OK, I’ll let a mod worry about whether this would be better in CS. Here’s possibly the strangest request you’ll read today:
I need to be able to type valid text in languages I don’t speak or read.
Here’s the background: I write software, and I’ve noticed an increasing trend in my users toward Europe and Asia. Now as an American, I’m aware that all foreign-born individuals speak English, or at least LOUD ENGLISH. I nevertheless desire to support them using their own language when using my software. (I’m talking about the stuff they type into it; not localization of the software itself, which I can pay someone to do.)
I’ve done the easy parts, converted to Unicode everywhere and let the system APIs do as much of my text layout as possible. But there are still things I need to test, particularly in non-roman, ideographic, right-to-left, and vertically written languages, using the standard mechanisms for typing in those languages. Think Arabic, Chinese, Korean, Hebrew, non-romanized Japanese, etc.
Problem is, I can type gibberish, but I never know if it’s working.
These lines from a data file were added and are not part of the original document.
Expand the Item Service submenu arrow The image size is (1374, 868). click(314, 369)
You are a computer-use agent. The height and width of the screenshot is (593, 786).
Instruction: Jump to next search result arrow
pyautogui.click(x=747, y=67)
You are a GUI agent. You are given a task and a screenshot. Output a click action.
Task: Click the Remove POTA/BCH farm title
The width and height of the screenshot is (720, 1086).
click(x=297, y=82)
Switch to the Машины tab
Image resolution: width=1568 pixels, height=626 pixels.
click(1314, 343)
So what I’m looking for is:
Simple phrases. The exact keypresses you’d use on a US keyboard to produce the phrase, what it should look like, and what language it’s in.
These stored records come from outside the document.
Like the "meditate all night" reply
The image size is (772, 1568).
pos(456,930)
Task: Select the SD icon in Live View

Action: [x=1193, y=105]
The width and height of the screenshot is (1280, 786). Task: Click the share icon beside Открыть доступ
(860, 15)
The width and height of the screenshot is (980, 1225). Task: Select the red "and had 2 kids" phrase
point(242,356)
Bonus points for telling me what it means, and since it may get used in screen shots, please keep it neutral. If there’s some subtlety that I might miss (certain parts of the glyph forms have to line up, say), I’d love hints for that, too.
I’m collecting these in as many languages as possible. My software is cross-platform, so either/both Macintosh (OS X) and Windows (2000/XP) is useful. Note that I’m looking for what the OS installed as that system accepts as default (in a text field, for example), not how to use a specific program.